If there is a film which captures the feel of a Roald Dahl book, it is GHOST IN THE MACHINE. Short, sweet and idyllic, the characters are powered towards their fate through a series of dark twists. The film is built on the fantasy of Noreen (Jessica Gunning), an overweight teenage farmgirl who is looking for romance and independence away from her bullying father. She finds love where she least expects it: in the form of a talking tractor.
… when she discovers an abandoned tractor which that tells her she’s pretty, she thinks that she is crazy …

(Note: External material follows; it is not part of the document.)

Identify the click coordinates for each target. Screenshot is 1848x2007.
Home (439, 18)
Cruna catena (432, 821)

The short opens in rolling fields, with a beautifully dressed Noreen on horseback rebuffing a handsome, heartbroken cowboy. But the candy-coloured fields are quickly replaced with dull reality. Noreen works on the family farm, where she is constantly dirty and in the line of fire for her fathers’ mean comments about her and her weight. Her attempts to go into the town and get a job are shot down; her father would have to pay someone else to help. Even her meek and mild mother judges her over the dinner table. Noreen is trapped, lonely and miserable, and when she discovers an abandoned tractor which tells her she’s pretty, she thinks that she is crazy. However, being trapped and lonely and miserable, she goes back to the tractor, and doesn’t stop visiting. Her curiosity and affection grow. Her father warns her not to go close to it; it once killed someone… But her unlikely relationship with the smitten, passionate tractor builds into something that Noreen couldn’t have imagined.

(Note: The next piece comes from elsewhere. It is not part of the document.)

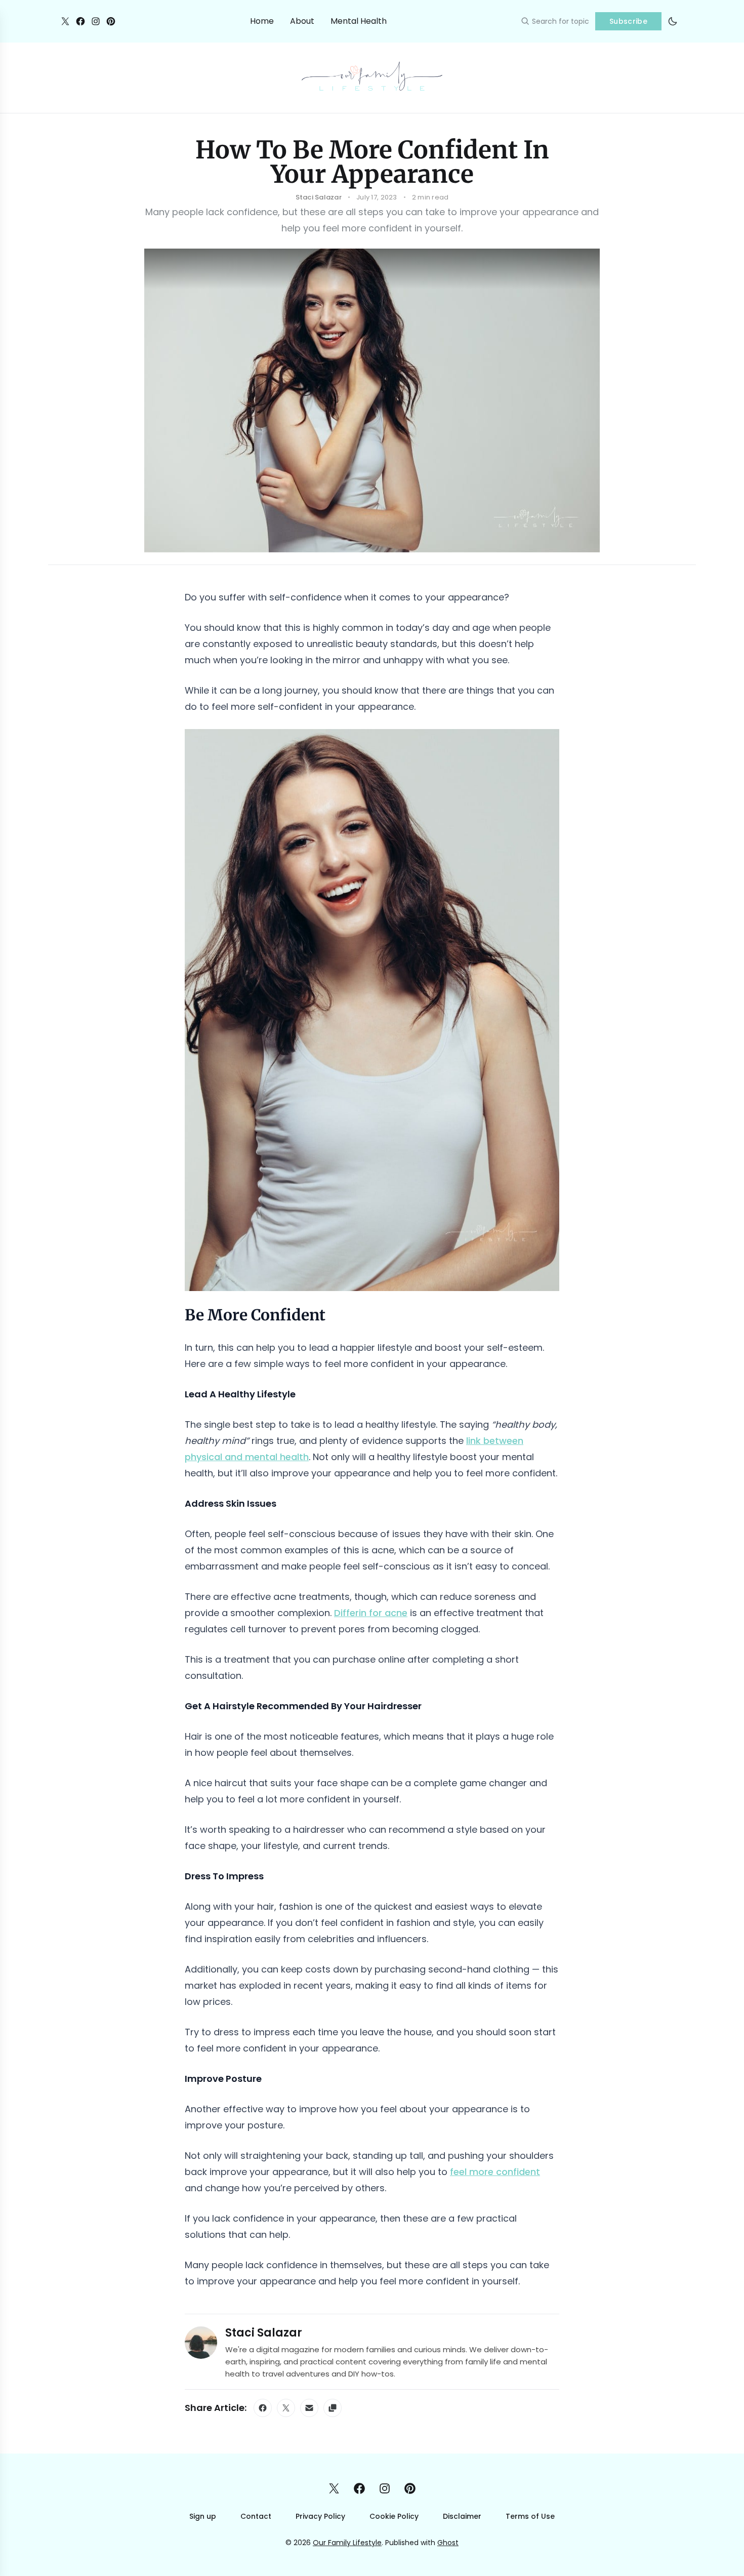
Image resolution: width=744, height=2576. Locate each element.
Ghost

GHOST IN THE MACHINE feels timeless: there will always be teenagers who dream about a knight in shining armour. The contrasts are simple but effective, and the filming is beautiful – set in rustic, rural England, with a strong visual contrast between the warmth of idealism and the coldness of Noreen’s reality. The story is well constructed and benefits from the faster pacing of a short film, which allows the characters to be easily-recognised stereotypes. This, in turn, is well balanced by the absurdity of the plot.
Told like a fairy tale, GHOST IN THE MACHINE is fun, rich and wicked…
Although set in England and filmed in Lincolnshire, the short was written by both a British man (director Oliver Krimpas), and a half-Texan, Christopher Coppice, and there are strong elements of both cultures throughout the short. The music, which was composed by Stu Kennedy and Michael Malarkey (who plays Noreen’s cowboy), is definitely worth a mention. It is beautiful and romantic, and happily fits in to the composition of the short.
Told like a fairy tale, GHOST IN THE MACHINE is fun, rich and wicked. The real compassion and reality of the story lie in Noreen’s honest and genuine love for the tractor; the simplicity of falling in love. Look beyond the familiar romance story and you find wicked little moments to chuckle at – this is a film with a sense of humour.